Question
Trial balance for Marvin Squared Co. as at 31 December 2018 $000s Common Stock ($1 shares) 4,460 Trade and other accounts payable 1,100 Gross revenue
Trial balance for Marvin Squared Co. as at 31 December 2018 $000s
Common Stock ($1 shares) 4,460
Trade and other accounts payable 1,100
Gross revenue 8,000
Customer discounts 500
Beginning inventory of goods at Jan 1 2018 (Please note: this has been credited with the $300,000 impairment allowance) 1,000
Purchases of inventory 1,700
Employee wages 100
Rental of retail premises 300 Manufacturing site and equipment at cost 5,000
Inventory impairment 300
Administration expenditure 200
Cash 300
Research and development expenditure 1,200
Patent legal fees incurred 500
Loan interest paid on construction loan (before capitalization) 520
Interest received on unused portion of construction loan 60
Additional retail facility at construction cost (excluding finance costs) 2,600
Construction loan 2,600
Freehold land at cost 2,000
The company has not yet determined appropriate accounting policies for inventory, non-current assets and research and development. Additional information about the companys first year of trading is:
1. The ending inventory of finished goods at December 31 2018 was valued on a first in, first out basis at $1,300,000, on a weighted average cost basis at $2,000,000 and a LIFO basis at $1,800,000. Assume that the company does not keep inventories of raw materials and unfinished work in process.
2. The manufacturing site and equipment has an estimated useful economic life of four years and a residual value at the end of that period of $500,000. The accountant believes it appropriate to use either the straight-line, double declining balance, or the diminishing balance (applying a depreciation rate of 44% per year to the current net book value) methods for calculating annual depreciation.
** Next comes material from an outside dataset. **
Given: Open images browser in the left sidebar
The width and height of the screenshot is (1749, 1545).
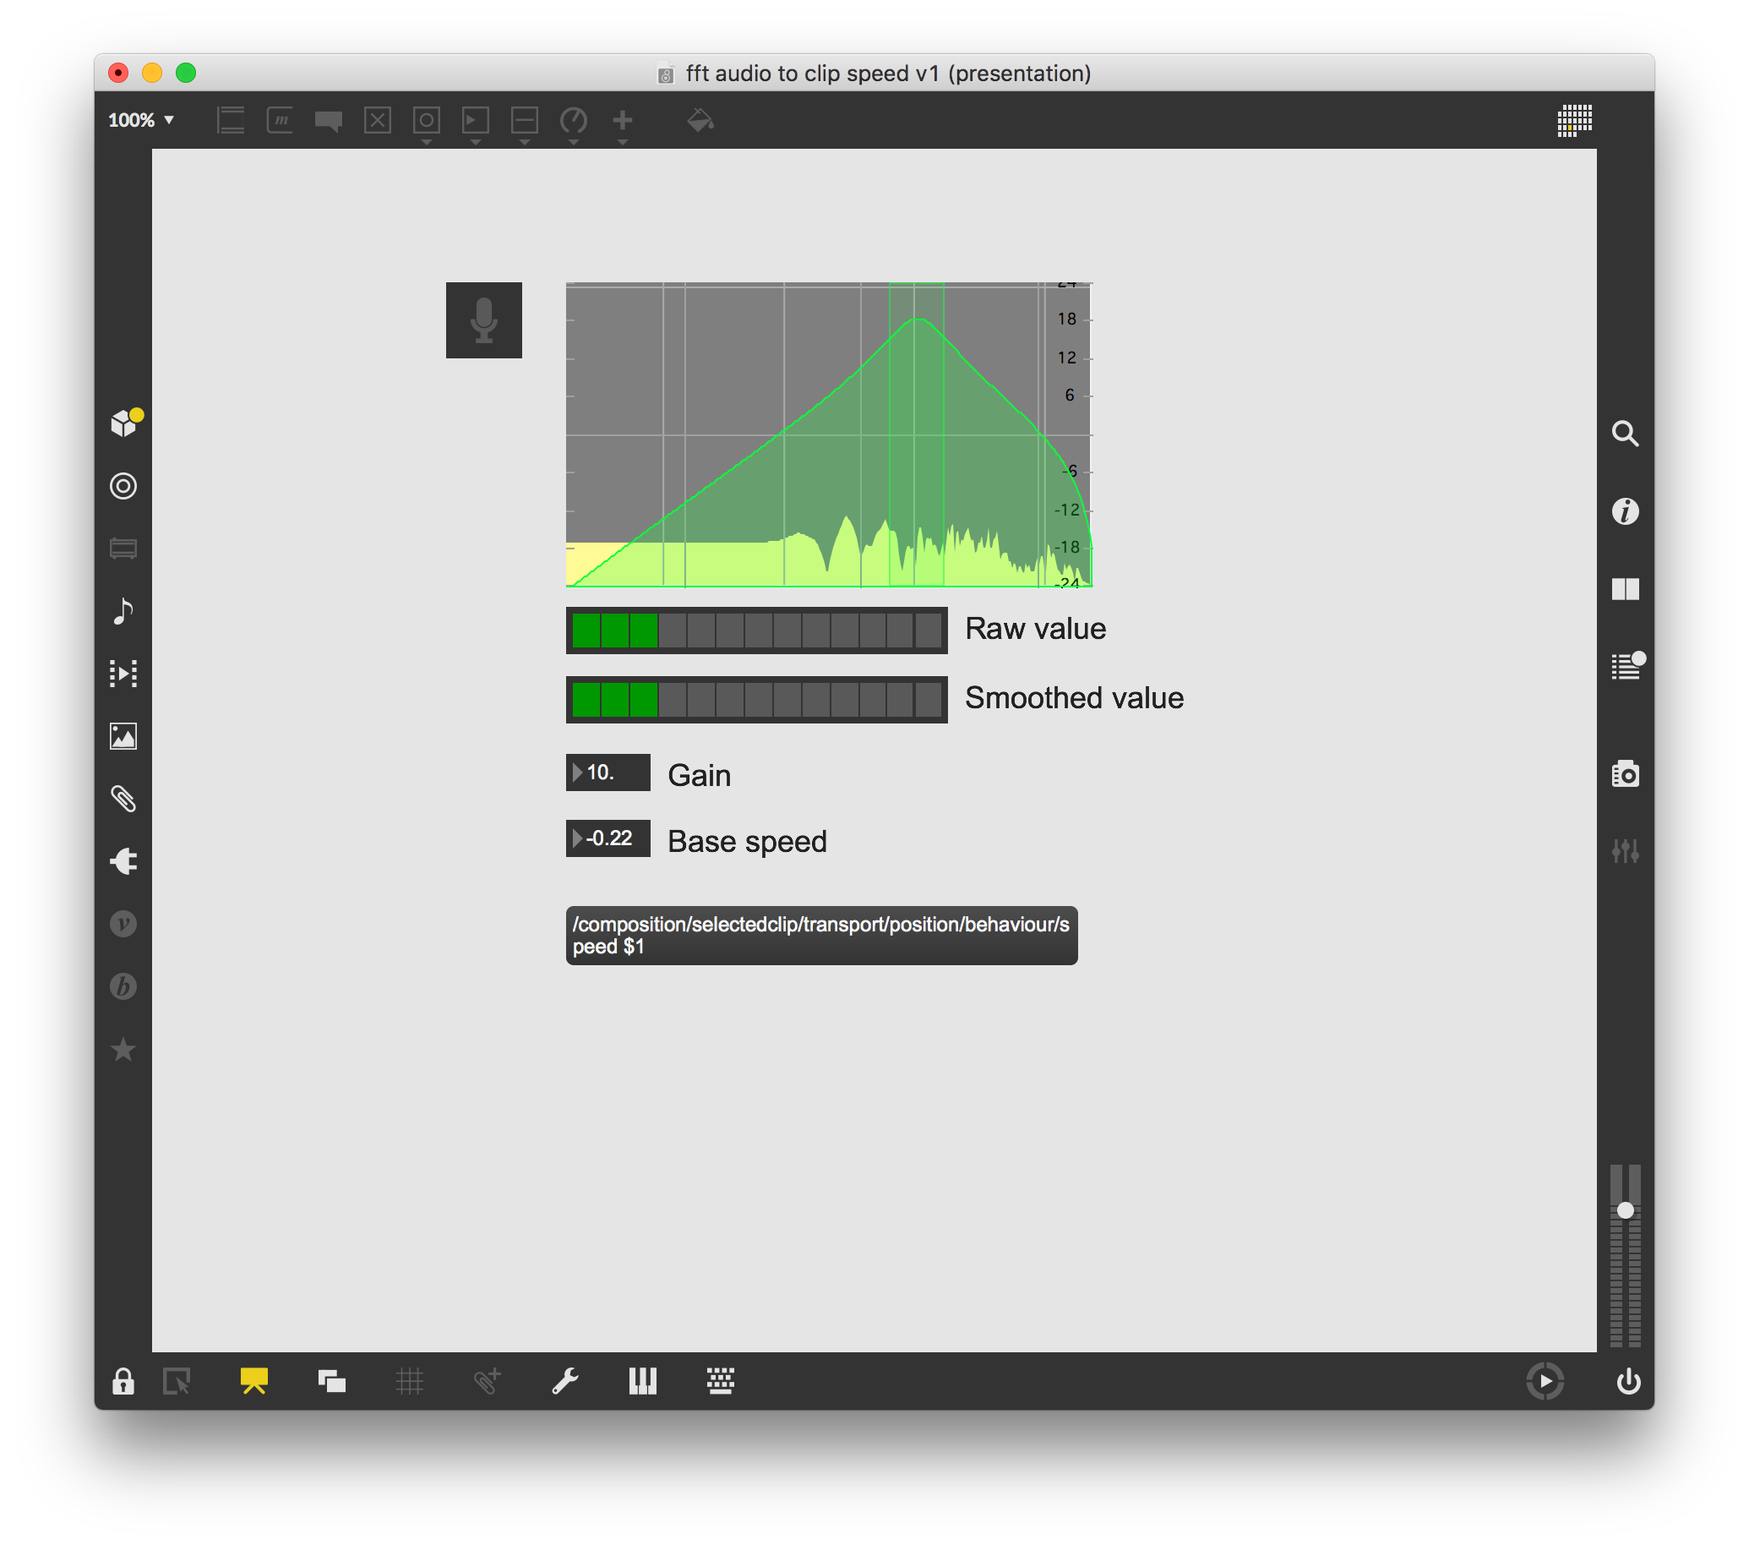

3. Research ($200,000) and development expenditure ($1,000,000) were incurred researching, developing and completing an improved point of sale system. The system will be operational on March 1 2019 and is estimated to have a useful economic life of ten years and have no residual value. When development commenced, the companys engineers were sure of the technical and commercial feasibility of the system as it was expected to result in significantly reduced operating costs.
4. On 12/1/2018, the company incurred $150,000 of legal fees to register a 10 year patent for the new point of sales system. On 12/14/2018, the company incurred $350,000 of legal fees to successfully defend its patent in a Martian court. The courts verdict did not increase the future value of the patent. If you choose to capitalize the intangible patent cost(s), assume that there is no amortization during 2018.
5. On January 1 2018, Marvin signed a contract for the construction of a new retail site. To finance this expansion, Marvin obtained a specific $2,600,000 construction loan at an annual interest rate of 20% per year. The retail premises were completed on December 31 2018. The total construction cost (excluding borrowing and interest costs) was $2,600,000. The loan financed the construction costs of the retail premises. Construction fees of $1,800,000 were paid to the construction on January 1 2018, with a further $800,000 paid to the contractor on October 1st 2018. The unused portion of the construction loan was invested on the money markets at a rate of return equal to 10% per year.
6. At 31 December 2018, the companys freehold land was valued at $1,800,000. Land is not depreciated.
7. At June 30, 2018 Marvin Squared had inventory on hand made of material thought to be detrimental to Mars environment. The Martian government outlawed the sale of this material at the end of Q2, causing Marvin to write-off the full book value of the inventory of $300,000. At the end of December, 2018 the Martian government reversed their stance and made the product legal for sale again. Marvin still has the inventory. The historic cost of the inventory was $300,000 and the net realisable value is $1,000,000.
8. As a result of a meteor hitting Mars on 12/31/2018, the companys manufacturing plant and equipment must be tested for impairment. The following data is made available:
Net book value of plant and equipment (i.e carrying value at 12/31/18 | Use your own calculations, after accounting for annual depreciation |
Fair value (i.e selling price) | 3,400,000 |
Cost of asset disposal | 300,000 |
Expected future cash slows from use | 3,600,000 |
Present value of expected future cash flows from use | 3,200,000 |
Note: the impairment has not been accounted for in the trial balance at 12/31/2018. Account for this, after depreciating the plant. Any impairment loss must be expensed and added to the accumulated depreciation in the balance sheet.
Required: a) Using accounting practices allowed under U.S. GAAP, prepare an income statement and balance sheet for Marvin Company for the year ending December 31 2018. b) Using accounting practices allowed under IFRS, prepare an income statement and balance sheet for Marvin Company for the year ending December 31 2018.